== Deskripsi Latihan ==
Nyatakan baris-baris catatan, mulai dari awal catatan sampai dengan baris yang memuat "(x=707, y=190)", sebagai daftar JSON berisi string. Setiap baris menjadi satu string, dan baris kosong dihilangkan.

───── Masukan Tugas ─────

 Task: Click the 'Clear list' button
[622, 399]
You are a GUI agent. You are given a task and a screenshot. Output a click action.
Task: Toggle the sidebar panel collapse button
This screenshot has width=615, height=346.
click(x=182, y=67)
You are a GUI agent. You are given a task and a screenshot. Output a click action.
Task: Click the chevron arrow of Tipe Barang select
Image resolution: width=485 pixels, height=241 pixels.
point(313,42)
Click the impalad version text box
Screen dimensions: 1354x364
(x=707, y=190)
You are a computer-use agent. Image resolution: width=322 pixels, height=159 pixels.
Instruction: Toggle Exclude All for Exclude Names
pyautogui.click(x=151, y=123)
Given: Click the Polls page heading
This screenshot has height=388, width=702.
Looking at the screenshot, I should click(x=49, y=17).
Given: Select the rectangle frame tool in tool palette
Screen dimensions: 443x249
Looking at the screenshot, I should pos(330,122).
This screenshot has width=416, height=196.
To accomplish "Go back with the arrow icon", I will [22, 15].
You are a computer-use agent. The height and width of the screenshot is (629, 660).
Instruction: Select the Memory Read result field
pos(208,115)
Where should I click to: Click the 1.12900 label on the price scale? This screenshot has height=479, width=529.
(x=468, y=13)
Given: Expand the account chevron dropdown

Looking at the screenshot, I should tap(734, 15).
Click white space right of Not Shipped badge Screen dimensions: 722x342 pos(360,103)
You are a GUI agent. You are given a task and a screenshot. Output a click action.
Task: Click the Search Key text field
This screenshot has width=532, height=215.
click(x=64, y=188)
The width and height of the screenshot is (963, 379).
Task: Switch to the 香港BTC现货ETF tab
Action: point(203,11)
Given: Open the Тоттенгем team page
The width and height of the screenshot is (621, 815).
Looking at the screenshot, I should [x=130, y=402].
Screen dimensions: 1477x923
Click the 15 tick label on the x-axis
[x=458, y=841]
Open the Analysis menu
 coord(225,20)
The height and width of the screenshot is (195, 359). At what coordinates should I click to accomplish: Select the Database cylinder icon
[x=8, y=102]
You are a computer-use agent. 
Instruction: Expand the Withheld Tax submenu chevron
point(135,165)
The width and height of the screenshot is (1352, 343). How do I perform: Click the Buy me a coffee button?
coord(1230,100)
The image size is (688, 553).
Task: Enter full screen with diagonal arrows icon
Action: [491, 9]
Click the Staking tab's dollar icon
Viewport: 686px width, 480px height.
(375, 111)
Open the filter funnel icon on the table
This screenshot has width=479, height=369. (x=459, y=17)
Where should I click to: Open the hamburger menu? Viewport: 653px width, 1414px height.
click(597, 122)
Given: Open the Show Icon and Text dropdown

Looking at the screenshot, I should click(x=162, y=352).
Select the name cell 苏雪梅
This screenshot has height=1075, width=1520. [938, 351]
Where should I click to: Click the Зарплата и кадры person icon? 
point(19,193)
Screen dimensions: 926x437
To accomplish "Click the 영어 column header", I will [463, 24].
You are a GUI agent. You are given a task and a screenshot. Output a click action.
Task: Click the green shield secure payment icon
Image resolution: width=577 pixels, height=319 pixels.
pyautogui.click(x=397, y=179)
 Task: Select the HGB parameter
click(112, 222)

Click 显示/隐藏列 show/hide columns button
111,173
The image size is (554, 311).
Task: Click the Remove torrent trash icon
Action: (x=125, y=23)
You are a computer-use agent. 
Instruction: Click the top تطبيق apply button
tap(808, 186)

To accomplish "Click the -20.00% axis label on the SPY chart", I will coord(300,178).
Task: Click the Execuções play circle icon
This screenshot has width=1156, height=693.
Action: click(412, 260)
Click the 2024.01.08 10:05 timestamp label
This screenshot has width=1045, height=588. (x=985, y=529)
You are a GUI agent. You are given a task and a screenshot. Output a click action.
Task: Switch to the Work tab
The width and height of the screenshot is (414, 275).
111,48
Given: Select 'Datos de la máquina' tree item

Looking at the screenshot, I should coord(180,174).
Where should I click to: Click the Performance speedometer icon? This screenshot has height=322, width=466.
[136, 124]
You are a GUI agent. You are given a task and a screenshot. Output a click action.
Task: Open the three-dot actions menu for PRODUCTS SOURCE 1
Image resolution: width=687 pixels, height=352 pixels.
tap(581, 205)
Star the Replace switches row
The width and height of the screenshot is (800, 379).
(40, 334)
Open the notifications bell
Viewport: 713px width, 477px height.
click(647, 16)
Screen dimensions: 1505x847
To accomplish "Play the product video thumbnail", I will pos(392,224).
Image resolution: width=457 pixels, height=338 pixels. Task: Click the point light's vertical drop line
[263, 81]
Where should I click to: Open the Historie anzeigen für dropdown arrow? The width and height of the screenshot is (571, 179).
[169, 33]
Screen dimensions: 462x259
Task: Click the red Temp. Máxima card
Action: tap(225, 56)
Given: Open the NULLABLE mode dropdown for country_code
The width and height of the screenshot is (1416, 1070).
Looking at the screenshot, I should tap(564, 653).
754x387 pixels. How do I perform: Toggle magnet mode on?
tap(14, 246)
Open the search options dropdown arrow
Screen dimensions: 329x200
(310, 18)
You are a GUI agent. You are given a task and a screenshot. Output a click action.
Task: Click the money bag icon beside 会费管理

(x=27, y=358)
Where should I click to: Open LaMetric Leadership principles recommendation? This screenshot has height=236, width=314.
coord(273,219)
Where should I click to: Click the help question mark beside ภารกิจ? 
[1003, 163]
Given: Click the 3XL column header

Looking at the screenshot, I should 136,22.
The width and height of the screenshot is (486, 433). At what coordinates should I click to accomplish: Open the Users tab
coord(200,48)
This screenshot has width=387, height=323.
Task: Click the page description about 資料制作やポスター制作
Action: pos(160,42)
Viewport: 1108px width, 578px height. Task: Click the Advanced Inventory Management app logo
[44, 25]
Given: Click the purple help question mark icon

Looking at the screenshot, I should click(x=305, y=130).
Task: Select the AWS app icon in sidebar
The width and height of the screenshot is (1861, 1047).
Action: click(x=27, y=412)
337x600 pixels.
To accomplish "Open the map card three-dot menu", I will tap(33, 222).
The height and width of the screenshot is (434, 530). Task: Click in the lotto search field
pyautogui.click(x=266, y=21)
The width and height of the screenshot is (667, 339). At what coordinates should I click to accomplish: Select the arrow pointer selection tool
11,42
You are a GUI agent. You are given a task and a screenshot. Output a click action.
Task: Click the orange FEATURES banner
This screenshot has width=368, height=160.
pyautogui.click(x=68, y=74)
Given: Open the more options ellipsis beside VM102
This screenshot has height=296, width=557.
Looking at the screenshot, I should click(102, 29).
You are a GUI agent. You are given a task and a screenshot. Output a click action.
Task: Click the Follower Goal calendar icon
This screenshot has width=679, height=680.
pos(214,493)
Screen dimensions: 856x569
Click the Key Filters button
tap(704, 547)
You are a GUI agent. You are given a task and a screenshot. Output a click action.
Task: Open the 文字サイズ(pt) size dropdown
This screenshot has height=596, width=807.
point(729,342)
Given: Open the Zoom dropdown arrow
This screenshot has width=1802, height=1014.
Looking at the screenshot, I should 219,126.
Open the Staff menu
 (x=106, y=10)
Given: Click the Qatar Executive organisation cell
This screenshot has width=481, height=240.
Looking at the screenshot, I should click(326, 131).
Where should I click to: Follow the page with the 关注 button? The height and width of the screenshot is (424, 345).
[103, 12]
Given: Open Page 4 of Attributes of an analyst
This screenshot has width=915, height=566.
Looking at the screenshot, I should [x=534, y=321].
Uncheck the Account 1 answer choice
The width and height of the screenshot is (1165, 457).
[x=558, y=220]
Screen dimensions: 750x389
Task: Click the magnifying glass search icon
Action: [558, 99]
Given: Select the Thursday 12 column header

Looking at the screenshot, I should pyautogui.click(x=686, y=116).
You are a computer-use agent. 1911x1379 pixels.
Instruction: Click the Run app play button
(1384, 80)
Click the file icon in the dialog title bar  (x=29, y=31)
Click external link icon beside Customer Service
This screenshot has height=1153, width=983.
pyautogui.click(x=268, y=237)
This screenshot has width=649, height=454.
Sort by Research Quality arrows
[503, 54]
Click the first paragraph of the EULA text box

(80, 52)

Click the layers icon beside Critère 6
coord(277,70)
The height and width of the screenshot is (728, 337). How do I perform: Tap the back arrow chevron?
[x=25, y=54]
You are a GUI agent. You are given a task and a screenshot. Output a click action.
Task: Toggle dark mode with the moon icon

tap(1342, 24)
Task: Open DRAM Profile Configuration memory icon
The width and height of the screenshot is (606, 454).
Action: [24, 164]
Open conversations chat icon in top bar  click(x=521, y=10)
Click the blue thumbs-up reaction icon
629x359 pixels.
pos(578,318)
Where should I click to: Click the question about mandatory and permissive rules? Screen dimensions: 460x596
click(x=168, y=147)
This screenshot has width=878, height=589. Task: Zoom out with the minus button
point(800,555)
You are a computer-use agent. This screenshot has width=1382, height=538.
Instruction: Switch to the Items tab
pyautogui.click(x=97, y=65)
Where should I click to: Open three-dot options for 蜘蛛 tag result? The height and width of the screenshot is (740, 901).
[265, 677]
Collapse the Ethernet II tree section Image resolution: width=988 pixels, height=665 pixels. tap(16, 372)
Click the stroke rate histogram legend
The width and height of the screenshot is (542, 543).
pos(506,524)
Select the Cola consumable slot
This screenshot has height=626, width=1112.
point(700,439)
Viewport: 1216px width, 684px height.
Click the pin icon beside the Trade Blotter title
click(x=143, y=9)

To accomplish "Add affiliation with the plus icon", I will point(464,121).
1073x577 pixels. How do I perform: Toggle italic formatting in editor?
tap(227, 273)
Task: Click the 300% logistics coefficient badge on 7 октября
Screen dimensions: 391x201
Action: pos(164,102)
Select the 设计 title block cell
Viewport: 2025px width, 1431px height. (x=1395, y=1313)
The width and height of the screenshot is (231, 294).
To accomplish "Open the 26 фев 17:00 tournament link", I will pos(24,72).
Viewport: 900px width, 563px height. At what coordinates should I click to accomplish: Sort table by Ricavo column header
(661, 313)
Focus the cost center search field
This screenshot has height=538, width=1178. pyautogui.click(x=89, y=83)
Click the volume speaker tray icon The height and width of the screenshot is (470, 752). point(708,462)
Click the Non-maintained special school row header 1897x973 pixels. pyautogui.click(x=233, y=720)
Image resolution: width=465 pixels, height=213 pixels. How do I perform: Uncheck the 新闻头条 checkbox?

─────

== Jawaban Tugas ==
[
  " Task: Click the 'Clear list' button",
  "[622, 399]",
  "You are a GUI agent. You are given a task and a screenshot. Output a click action.",
  "Task: Toggle the sidebar panel collapse button",
  "This screenshot has width=615, height=346.",
  "click(x=182, y=67)",
  "You are a GUI agent. You are given a task and a screenshot. Output a click action.",
  "Task: Click the chevron arrow of Tipe Barang select",
  "Image resolution: width=485 pixels, height=241 pixels.",
  "point(313,42)",
  "Click the impalad version text box",
  "Screen dimensions: 1354x364",
  "(x=707, y=190)"
]